● **提示文**:
-------

チャのヨコバイ抵抗性機構  defense mechanism of tea against leafhopper


 茶は日本をはじめ世界中で消費される代表的飲料です。そのため、チャ Camellia sinensis L. は産業上重要な植物であると言えます。チャの栽培における難点として害虫の防除が挙げられます。チャの害虫はチャノコカクモンハマキ Adoxophyes honmai Y. やクワシロカイガラムシ Pseudaulacaspis pentagona T.、ダニ類など多数知られていますが、最も厄介なのがチャノミドリヒメヨコバイ Empoasca onukii M. です。このヨコバイは 5 月から 10 月と長期に渡って全国的に被害をもたらし、年 6 回以上世代交代することが知られています。ヨコバイに吸われるとチャの若葉は褐変し、品質を大きく落としてしまいます。ヨコバイに対抗する方法として農薬の利用も考えられますが、昨今の環境負荷軽減の観点から抵抗性品種の活用も注目されるようになりました。枕崎野菜茶業研究拠点で選抜されたヨコバイ吸汁に耐性及び抗寄生性を持つチャ遺伝資源 3 系統 (枕Cd19, 枕Cd289, CA278)(※1) について、萬屋宏博士らと共同で抵抗性のメカニズムの解明を目指しています。

-------

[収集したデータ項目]

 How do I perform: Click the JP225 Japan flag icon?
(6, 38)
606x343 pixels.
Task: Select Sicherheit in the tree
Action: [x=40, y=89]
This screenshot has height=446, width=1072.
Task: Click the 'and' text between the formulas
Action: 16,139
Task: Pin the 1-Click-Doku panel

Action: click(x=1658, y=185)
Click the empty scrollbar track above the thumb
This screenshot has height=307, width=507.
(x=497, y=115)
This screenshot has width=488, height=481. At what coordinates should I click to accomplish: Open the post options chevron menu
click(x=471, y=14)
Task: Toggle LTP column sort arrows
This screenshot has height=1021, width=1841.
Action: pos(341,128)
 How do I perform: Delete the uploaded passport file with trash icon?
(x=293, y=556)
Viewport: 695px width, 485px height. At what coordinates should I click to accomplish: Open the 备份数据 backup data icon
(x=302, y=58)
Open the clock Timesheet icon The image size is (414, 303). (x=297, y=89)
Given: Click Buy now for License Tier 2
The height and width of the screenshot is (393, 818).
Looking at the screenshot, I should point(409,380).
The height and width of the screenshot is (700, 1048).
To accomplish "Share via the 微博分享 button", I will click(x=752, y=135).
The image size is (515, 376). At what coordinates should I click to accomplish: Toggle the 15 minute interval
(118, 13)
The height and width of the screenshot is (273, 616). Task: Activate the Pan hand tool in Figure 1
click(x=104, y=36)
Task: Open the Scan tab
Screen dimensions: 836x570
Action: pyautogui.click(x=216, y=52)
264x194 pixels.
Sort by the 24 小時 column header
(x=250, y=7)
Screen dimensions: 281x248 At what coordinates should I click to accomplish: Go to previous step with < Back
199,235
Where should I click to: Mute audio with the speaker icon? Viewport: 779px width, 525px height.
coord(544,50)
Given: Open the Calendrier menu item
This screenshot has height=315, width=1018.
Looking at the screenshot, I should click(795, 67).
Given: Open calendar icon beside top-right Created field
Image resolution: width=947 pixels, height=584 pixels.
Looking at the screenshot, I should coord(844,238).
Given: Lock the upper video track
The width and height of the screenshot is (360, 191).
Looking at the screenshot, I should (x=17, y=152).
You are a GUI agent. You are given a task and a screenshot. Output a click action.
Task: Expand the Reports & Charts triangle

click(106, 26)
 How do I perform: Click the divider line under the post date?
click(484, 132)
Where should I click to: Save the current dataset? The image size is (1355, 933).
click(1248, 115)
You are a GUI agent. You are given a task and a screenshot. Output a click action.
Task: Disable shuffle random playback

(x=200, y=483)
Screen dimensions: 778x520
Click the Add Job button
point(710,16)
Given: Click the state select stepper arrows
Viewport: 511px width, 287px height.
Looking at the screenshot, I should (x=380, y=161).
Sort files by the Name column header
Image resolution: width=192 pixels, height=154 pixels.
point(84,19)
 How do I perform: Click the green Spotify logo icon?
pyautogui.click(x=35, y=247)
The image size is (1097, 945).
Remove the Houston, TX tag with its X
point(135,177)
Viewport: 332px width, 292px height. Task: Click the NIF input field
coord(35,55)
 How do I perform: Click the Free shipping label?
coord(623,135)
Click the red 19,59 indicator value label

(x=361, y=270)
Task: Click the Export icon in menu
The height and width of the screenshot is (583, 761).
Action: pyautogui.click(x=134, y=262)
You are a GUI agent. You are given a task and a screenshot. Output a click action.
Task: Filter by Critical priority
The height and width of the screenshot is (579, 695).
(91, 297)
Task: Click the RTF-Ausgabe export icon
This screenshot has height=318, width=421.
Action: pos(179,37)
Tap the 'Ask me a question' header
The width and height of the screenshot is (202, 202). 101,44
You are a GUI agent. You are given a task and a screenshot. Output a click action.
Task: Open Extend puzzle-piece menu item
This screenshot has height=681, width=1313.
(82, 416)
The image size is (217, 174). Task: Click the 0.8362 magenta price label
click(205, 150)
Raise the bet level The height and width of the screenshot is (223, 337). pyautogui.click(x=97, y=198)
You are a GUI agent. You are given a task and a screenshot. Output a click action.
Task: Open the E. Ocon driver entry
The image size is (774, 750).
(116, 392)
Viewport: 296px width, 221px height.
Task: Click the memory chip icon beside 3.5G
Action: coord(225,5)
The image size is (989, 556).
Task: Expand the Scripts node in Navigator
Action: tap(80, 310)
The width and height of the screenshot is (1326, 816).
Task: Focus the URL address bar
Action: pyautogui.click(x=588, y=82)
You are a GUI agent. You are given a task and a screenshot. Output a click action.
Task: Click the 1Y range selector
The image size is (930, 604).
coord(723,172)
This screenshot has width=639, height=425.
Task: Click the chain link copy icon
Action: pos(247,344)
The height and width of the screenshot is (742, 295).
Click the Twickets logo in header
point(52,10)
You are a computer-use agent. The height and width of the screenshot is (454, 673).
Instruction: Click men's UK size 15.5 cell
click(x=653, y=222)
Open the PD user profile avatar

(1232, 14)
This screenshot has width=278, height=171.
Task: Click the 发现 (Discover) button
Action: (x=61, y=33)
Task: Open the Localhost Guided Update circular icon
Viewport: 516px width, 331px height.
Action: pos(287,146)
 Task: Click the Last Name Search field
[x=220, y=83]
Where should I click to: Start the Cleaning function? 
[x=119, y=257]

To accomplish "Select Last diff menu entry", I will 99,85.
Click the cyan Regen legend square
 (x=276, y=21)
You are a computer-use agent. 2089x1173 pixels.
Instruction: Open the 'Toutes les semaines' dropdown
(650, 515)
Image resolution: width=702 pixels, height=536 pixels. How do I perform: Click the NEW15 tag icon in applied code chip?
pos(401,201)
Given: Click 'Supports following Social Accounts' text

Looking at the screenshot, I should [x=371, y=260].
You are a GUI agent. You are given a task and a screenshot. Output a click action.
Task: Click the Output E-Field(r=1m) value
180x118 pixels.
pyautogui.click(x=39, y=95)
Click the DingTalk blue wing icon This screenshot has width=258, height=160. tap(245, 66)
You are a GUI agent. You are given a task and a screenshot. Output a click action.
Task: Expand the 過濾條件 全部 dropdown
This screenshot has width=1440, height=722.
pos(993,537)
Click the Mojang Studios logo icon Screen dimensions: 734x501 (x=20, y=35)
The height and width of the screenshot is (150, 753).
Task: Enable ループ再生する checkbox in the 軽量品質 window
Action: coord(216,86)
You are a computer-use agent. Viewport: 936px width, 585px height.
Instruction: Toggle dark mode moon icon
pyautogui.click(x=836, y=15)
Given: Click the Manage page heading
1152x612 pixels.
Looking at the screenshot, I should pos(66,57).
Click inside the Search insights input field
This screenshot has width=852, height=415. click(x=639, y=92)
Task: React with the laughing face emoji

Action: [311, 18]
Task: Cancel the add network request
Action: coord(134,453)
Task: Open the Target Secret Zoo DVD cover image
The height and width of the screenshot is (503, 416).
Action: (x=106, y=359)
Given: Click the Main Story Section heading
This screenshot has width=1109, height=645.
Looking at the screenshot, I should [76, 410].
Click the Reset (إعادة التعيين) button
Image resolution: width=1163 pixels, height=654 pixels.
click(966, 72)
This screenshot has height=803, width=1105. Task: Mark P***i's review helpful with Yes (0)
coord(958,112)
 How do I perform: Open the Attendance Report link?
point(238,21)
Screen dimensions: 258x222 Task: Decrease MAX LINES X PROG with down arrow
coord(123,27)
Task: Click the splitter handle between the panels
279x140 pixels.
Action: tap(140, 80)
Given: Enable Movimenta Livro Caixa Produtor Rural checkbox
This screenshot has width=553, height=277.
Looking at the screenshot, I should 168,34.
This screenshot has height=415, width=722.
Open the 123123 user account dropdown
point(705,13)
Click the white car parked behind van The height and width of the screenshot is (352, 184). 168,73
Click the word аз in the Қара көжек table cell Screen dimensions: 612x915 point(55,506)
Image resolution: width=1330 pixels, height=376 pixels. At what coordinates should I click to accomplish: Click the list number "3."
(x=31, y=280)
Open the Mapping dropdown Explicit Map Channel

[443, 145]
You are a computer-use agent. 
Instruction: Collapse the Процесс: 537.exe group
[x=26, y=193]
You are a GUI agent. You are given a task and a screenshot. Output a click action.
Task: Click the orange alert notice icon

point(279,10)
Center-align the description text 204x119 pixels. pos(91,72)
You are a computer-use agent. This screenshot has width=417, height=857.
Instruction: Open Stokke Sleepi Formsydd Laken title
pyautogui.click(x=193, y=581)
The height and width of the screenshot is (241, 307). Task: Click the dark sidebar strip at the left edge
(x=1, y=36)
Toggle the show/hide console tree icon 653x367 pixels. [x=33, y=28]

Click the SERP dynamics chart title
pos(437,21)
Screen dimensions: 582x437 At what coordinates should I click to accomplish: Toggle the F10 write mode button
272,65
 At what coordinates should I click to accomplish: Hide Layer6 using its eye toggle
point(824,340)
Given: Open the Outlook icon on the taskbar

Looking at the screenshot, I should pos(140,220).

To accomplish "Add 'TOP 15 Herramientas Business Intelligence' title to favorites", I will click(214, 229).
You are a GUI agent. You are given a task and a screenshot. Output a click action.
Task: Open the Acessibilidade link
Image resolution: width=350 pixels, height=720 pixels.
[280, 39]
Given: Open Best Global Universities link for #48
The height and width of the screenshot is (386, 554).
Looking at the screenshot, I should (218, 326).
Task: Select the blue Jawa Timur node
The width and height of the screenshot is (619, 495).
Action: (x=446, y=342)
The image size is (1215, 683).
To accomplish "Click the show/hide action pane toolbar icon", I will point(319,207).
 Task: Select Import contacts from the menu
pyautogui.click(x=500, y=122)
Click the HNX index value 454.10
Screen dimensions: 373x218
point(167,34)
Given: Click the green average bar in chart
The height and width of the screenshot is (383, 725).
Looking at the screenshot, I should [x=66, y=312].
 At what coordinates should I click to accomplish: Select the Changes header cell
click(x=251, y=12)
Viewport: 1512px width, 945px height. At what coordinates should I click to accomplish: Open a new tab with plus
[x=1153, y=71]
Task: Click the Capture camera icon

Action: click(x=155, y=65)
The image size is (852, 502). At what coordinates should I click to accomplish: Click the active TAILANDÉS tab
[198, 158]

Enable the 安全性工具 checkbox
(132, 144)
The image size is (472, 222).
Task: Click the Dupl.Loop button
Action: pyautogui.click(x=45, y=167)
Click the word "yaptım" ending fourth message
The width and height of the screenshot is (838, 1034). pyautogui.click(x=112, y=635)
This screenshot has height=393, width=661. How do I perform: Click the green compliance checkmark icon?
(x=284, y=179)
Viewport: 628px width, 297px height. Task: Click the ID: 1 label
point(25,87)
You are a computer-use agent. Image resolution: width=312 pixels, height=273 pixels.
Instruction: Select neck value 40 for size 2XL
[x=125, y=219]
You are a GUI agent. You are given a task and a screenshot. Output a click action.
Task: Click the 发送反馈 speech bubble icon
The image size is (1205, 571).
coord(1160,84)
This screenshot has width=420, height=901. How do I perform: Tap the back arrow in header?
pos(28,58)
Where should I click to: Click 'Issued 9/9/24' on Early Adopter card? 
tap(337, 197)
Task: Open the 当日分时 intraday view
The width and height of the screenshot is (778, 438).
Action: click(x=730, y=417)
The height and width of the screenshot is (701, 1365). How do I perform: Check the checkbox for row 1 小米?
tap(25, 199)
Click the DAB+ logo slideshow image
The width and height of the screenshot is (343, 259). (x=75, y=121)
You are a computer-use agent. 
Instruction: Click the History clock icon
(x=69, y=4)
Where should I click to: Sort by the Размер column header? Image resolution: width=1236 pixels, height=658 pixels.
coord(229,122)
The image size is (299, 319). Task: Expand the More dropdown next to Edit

-------

● **課題**:
A - 提示文で、ヨコバイ吸汁に耐性及び抗寄生性を持つとされるチャ遺伝資源の系統名をすべて挙げなさい。
B - 提示文の内容を二文で要約しなさい。
C - 提示文の「茶は日本をはじめ世界中で消費される代表的飲料です。そのため、チャ Camellia sinensis」から「枕Cd289, CA278)(※1) について、萬屋宏博士らと共同で抵抗性のメカニズムの解明を目指しています。」までを書き写しなさい。

● **解答**:
A - 枕Cd19、枕Cd289、CA278

B - チャの栽培では害虫の防除が難点であり、最も厄介なチャノミドリヒメヨコバイは5月から10月にかけて全国的に被害をもたらし、吸われた若葉は褐変して品質を大きく落とす。環境負荷軽減の観点から抵抗性品種の活用が注目されており、ヨコバイ吸汁に耐性及び抗寄生性を持つチャ遺伝資源3系統について、萬屋宏博士らと共同で抵抗性のメカニズムの解明が目指されている。

C -
茶は日本をはじめ世界中で消費される代表的飲料です。そのため、チャ Camellia sinensis L. は産業上重要な植物であると言えます。チャの栽培における難点として害虫の防除が挙げられます。チャの害虫はチャノコカクモンハマキ Adoxophyes honmai Y. やクワシロカイガラムシ Pseudaulacaspis pentagona T.、ダニ類など多数知られていますが、最も厄介なのがチャノミドリヒメヨコバイ Empoasca onukii M. です。このヨコバイは 5 月から 10 月と長期に渡って全国的に被害をもたらし、年 6 回以上世代交代することが知られています。ヨコバイに吸われるとチャの若葉は褐変し、品質を大きく落としてしまいます。ヨコバイに対抗する方法として農薬の利用も考えられますが、昨今の環境負荷軽減の観点から抵抗性品種の活用も注目されるようになりました。枕崎野菜茶業研究拠点で選抜されたヨコバイ吸汁に耐性及び抗寄生性を持つチャ遺伝資源 3 系統 (枕Cd19, 枕Cd289, CA278)(※1) について、萬屋宏博士らと共同で抵抗性のメカニズムの解明を目指しています。